3.7 cross-beam clamp Device used to constrain the pumping unit to its supporting foundation. Often a beam-like member placed on top and spanning the base rails with anchor bolts joining it to the foundation anchorage. 3.8 equalizer Connects the pitman links to the rear of the walking beam. 3.9 foundation Structural element designed to support the pumping unit base and transmit loads into the earth via distributed contact with soil or piles. 3.10 horsehead Component of a beam pumping unit designed to transmit force and motion from the walking beam to the flexible wireline. 3.11 pitman Connecting link in the pumping unit mechanism between the cranks and the equalizer. 3.12 prime mover Primary driving mechanism imparting rotary motion on the pumping unit system. Typically connected to the speed reducer via a belt drive. Common variants are electric motors and internal combustion engines. 3.13 pumping unit Machine for translating rotary motion from a crankshaft to linear reciprocating motion for the purpose of transferring mechanical power to a downhole pump. 3.14 rod clamp Clamping device that is affixed to the polished rod of the well for the purpose of either transmitting axial loads to other components such as the carrier bar or constraining motion. 3.15 samson post Support member of the walking beam that has a bearing mounted to a fixed location atop which is attached to and provides the fulcrum location for the walking beam. 3.16 sheave Rotating component of a V-belt drive designed to transmit power from the belts to the rotating shaft on which it is affixed or vice versa. 3.17 skidding Horizontal movement as a result of dynamic forces from rotating cranks, counterweights, and other bodies.

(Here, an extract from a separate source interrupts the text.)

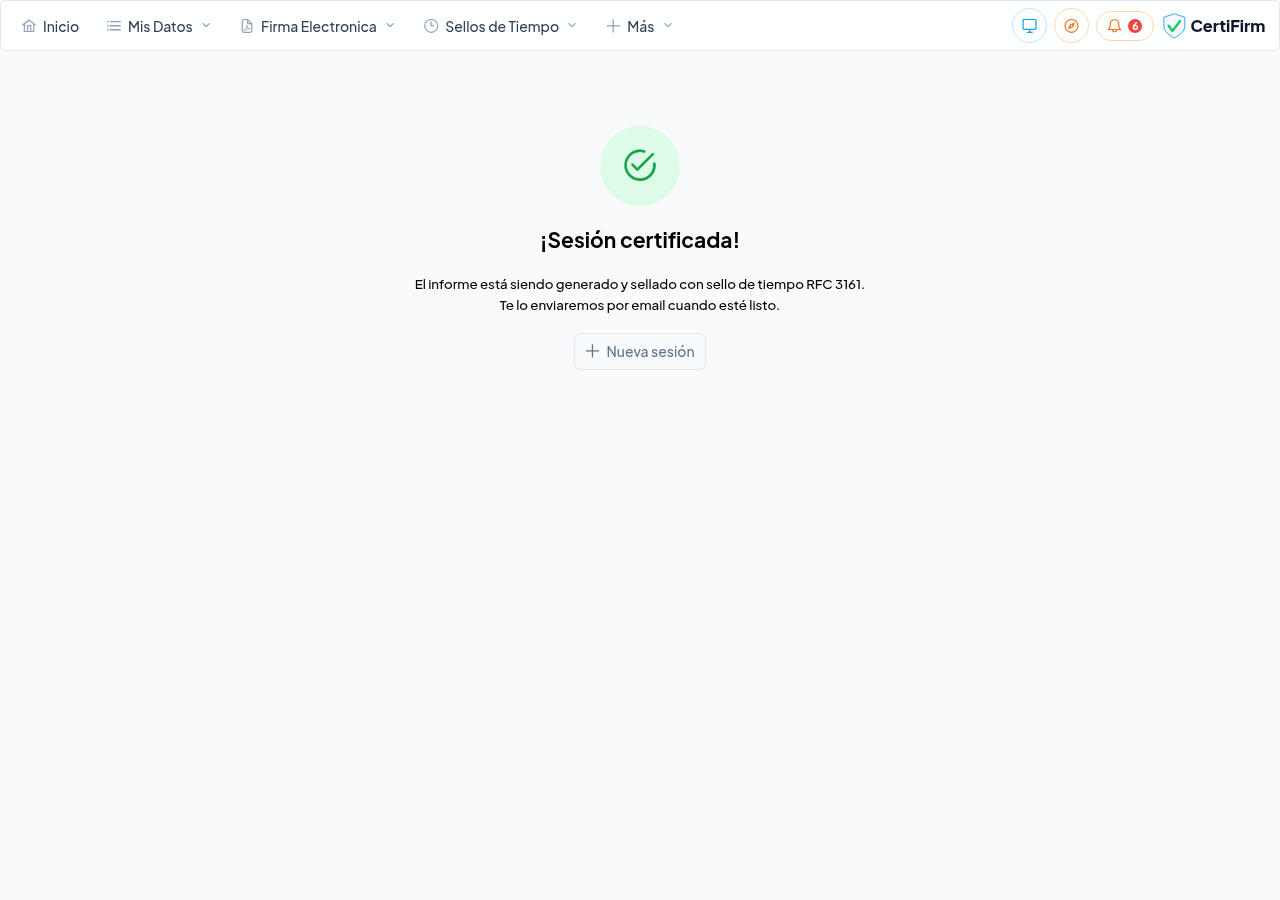
Task: Open the Firma Electronica menu
Action: pyautogui.click(x=318, y=26)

4 Foundation and Site Preparation 4.1 General The following discusses the typical role and requirements associated with the pumping unit foundation. It describes a general process of preparing a location to support a pumping unit installation. Pumping units, by their nature, transmit very large forces to the supporting earth. Foundations provide a means of distributing these forces over a broad area allowing the soil and underlayment to generate sufficient strength and stiffness to withstand them while yielding only very small deflections. The stability and rigidity provided by the foundation and the site preparations necessary to constrain movement are essential in maintaining proper alignment and providing the pumping unit with long operational life. Many times, structural failures involving pumping units can be traced back to an insufficient foundation or poor site preparation practices. The means by which pumping unit foundations transmit their loads into the earth take several forms ranging from simple surface contact with the underlying soil to driven or helical piles sunk deeply into the earth. In each case, the foundation must possess sufficient strength and stiffness to allow localized forces applied by the pumping unit to be adequately distributed over an area of soil contact or to a series of piers (piles) so that the local load bearing capacities of these elements are not exceeded. It is also often necessary for the foundation to possess sufficient mass to constrain dynamic up-lifting forces produced by some pumping unit models and prevent degradation of the soil contact interface under the foundation. The mass of the foundation also helps to stabilize the unit against skidding.